After several years in a will-they/wont-they purgatory, the digital revolution in publishing has finally become more a matter of when than if, where “when” seems to be 2010. Apple’s launch of the iPad–which featured five of the big six corporate publishers as partners and only ignored the sixth because someone within the company had outed the device the day before official launch–got the ball rolling and demonstrated that ebooks were not just a novel trend but rather new media for novels and all sorts of other forms of storytelling. In late August, Amazon’s third-generation Kindle, with its improved screen and form factor and its lower price, effectively killed the counterargument. The only thing left to really argue about is price.
But really, that’s fodder enough.
Since Apple got all those publishers on board and got its iBookstore rolling (or did it? Has anyone heard anything about the iBookstore? All I hear about are the devices–Kindles, nooks, iPads. Not so much about the stores), there’s been a debate about what’s a “good” price for ebooks. One common idea discussed when the iPad launched was the so-called “agency model,” which basically meant that publishers got to set their own price. Tech Eye mentions that this is in opposition to allowing, say, the vendor to decide the price. In other words, it’s the difference between, say, Harper setting the price of its books and Amazon doing so.

* [REQUIRED ACTION 1]
In the passage on ebook pricing, what did the "agency model" let publishers do?
* [REQUIRED ACTION 2]
Pick up the passage on ebook pricing after its last sentence and continue it in the same voice.

* [STUDY MATERIAL]
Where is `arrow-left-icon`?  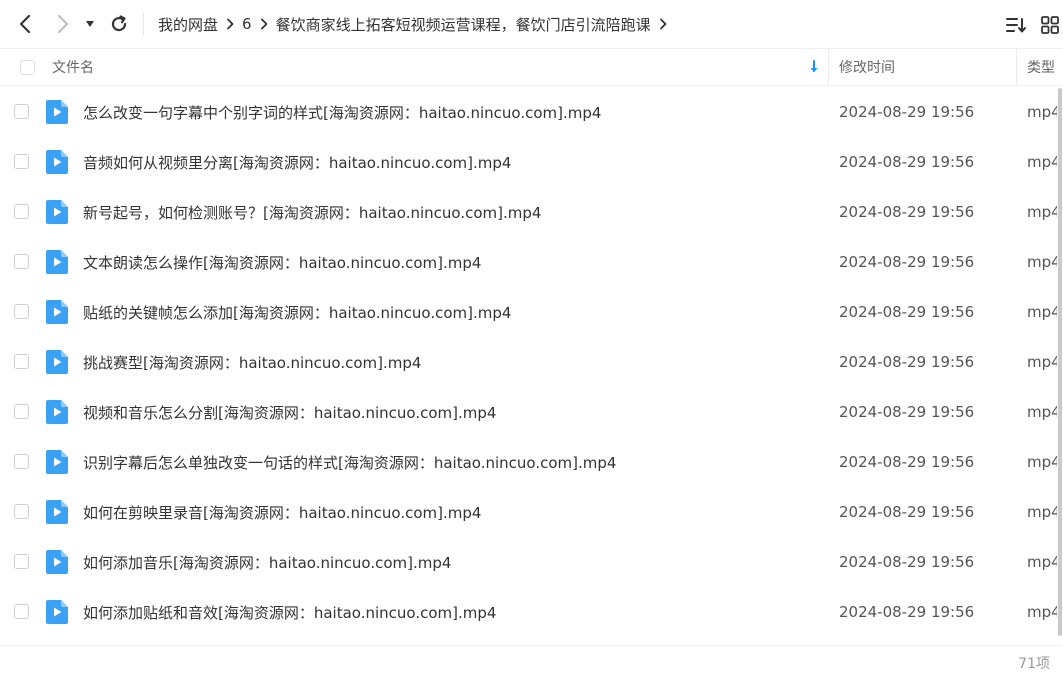
arrow-left-icon is located at coordinates (25, 24).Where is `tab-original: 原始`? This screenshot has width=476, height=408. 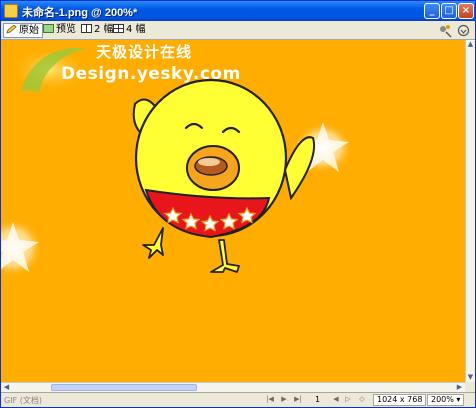 tab-original: 原始 is located at coordinates (23, 30).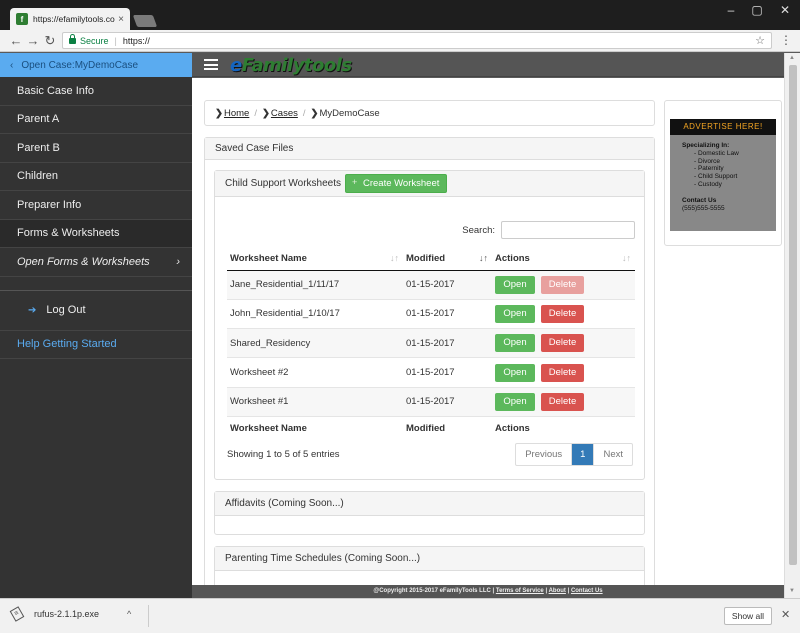 This screenshot has width=800, height=633. What do you see at coordinates (129, 614) in the screenshot?
I see `chevron-up-icon: ^` at bounding box center [129, 614].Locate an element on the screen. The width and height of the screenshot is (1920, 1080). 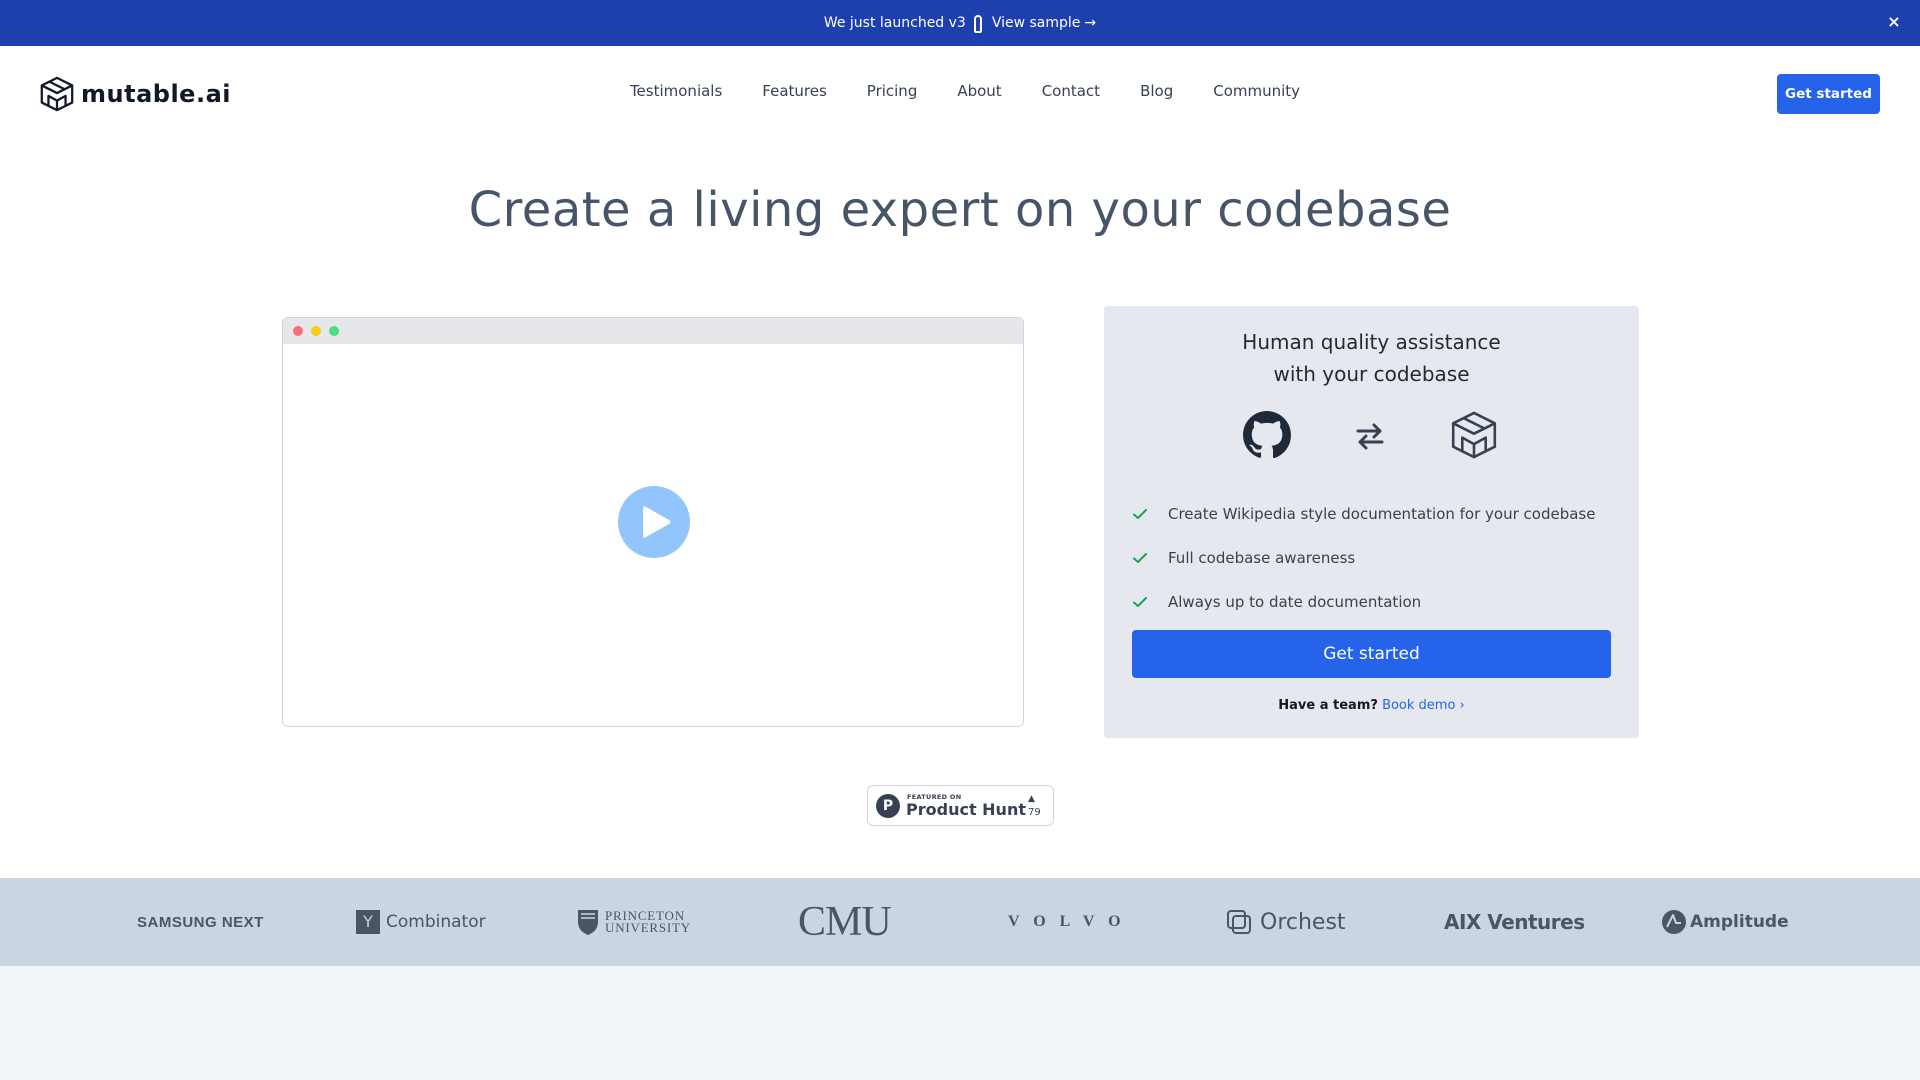
princeton-line2: UNIVERSITY is located at coordinates (648, 928). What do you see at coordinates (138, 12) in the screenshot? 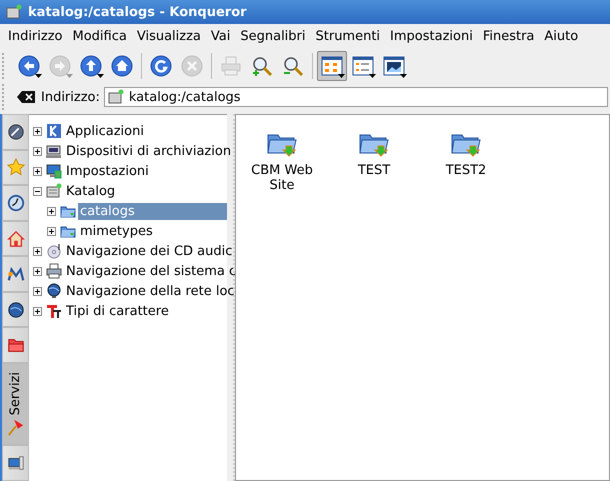
I see `window-title: katalog:/catalogs - Konqueror` at bounding box center [138, 12].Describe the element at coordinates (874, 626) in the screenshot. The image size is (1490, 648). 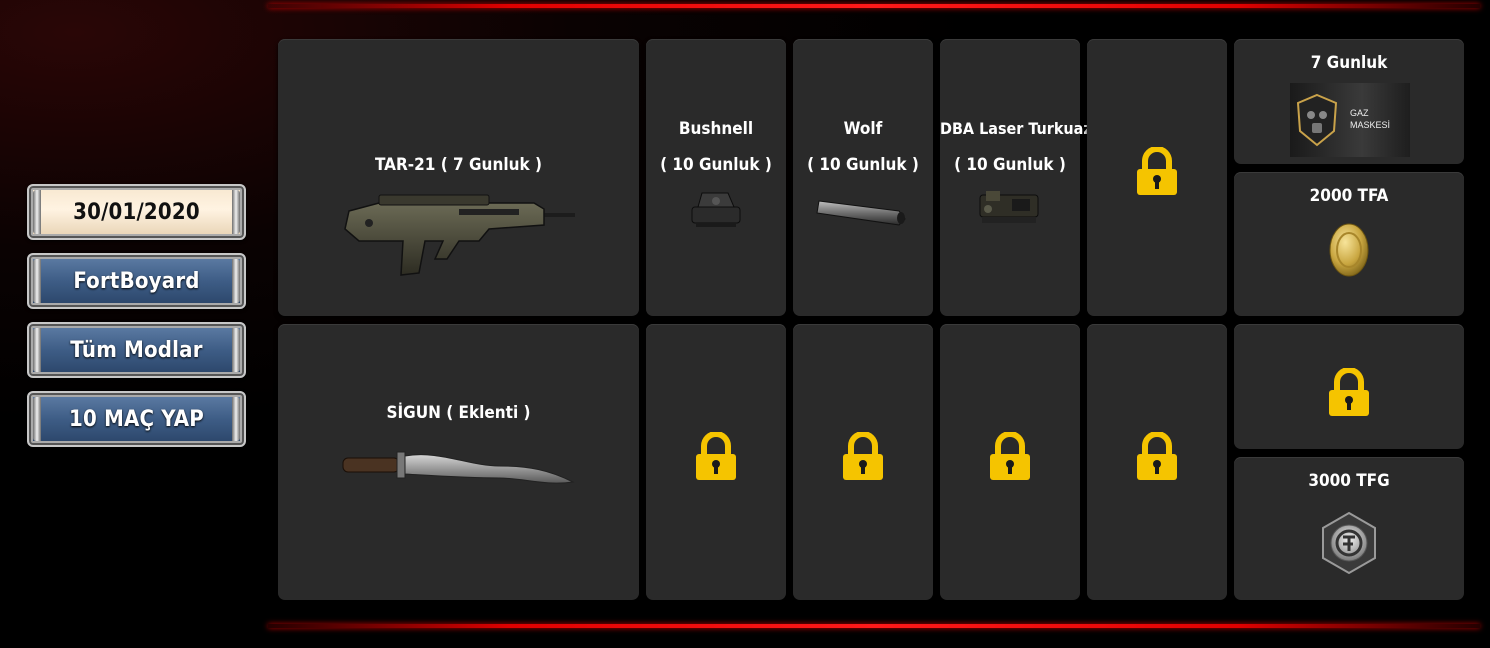
I see `bottom-divider` at that location.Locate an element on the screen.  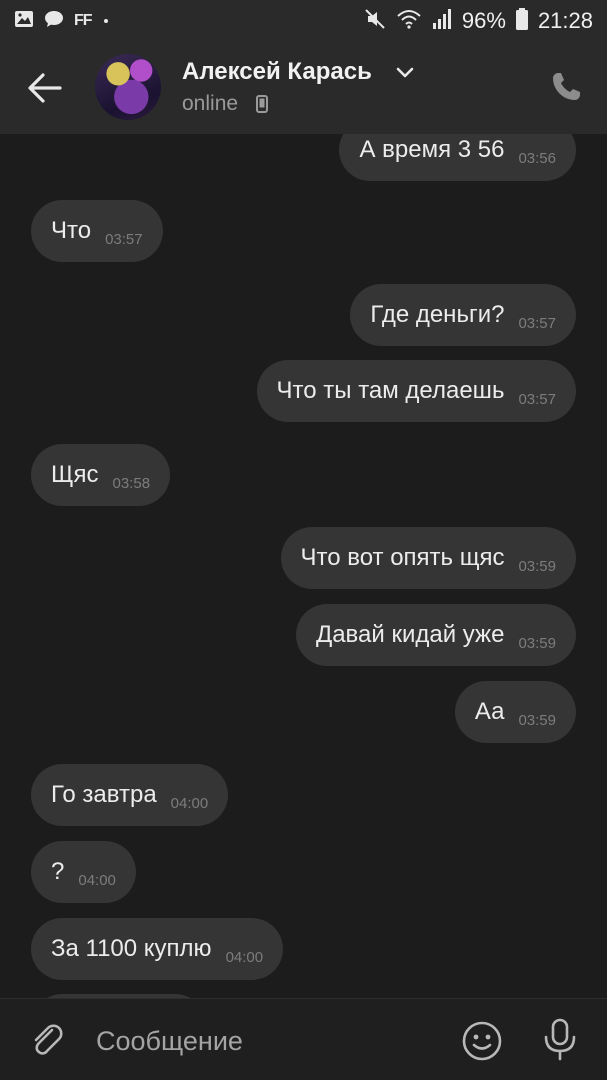
chevron-down-icon is located at coordinates (405, 73).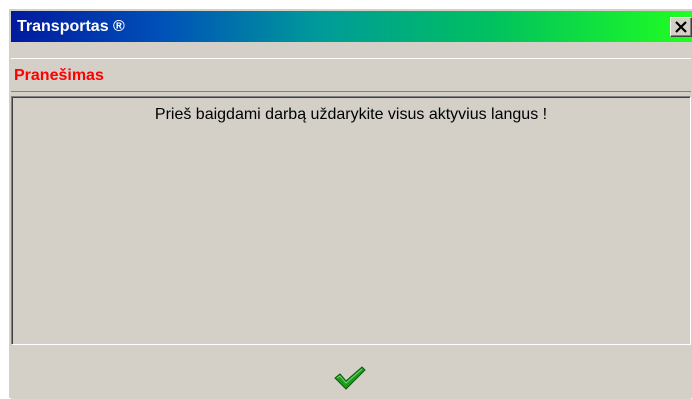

* [ANSWER BOX 1]
It let publishers set their own prices for ebooks.

* [ANSWER BOX 2]
Publishers, of course, want high prices. This was why $10 ebooks were so common during the beginning of last year. Right after the iPad? Seems like publishers–corporate and otherwise–got a little high off the power of the partnership and suddenly decided that the right price for ebooks was between ten and fifteen bucks. The New York Times discussed the phenomenon.
To really get into the discussion, though, we have to consider factors regarding price. There are myriad.
The biggest argument against high pricing is that it’s a friggin’ ebook publishers don’t actually have to, you know, print–because it’s all ones and zeroes and magic on a screen; publishers immediately counter with the fact that printing is only a portion of the cost.
I see a lot of people who argue in terms of cost and price alone, breaking down the price of a given book, but I think that’s folly. No man is an island, and no book is an iBook–er. I guess that’s not true now. But you take my point.
People talk about content and transmedia and stories and such, but I think that misses a point.
In earning my MBA, I’ve come to realize that part of my perspective, with regard to business, is that everything is, technically, a service industry. That there’s no such thing as a product. When businesses sell products, they’re not selling products so much as the services those products provide.
What I mean is that, if you take Nike as an example, sure, Nike sells shoes. But what Nike really sells is a means to run better. A means by which people can improve athletic performance.
Pepsi doesn’t sell a beverage. Pepsi, rather, sells a solution to thirst.
Advertising, I think, gets this. Ads tend to work in a couple of really simple ways, one of which is that they provide a solution to a problem.
When businesses realize they provide solutions rather than sell products, they start to realize their true market.
Now take a publisher, and a book. Is a book a story? Could be. It contains a story. Is a book a bound, physical object made of pages on which ink has been used to depict symbols? Well, that’s been what we call a book, but now my Kindle contains the same exact content without all the physical gobbledygook. So probably not.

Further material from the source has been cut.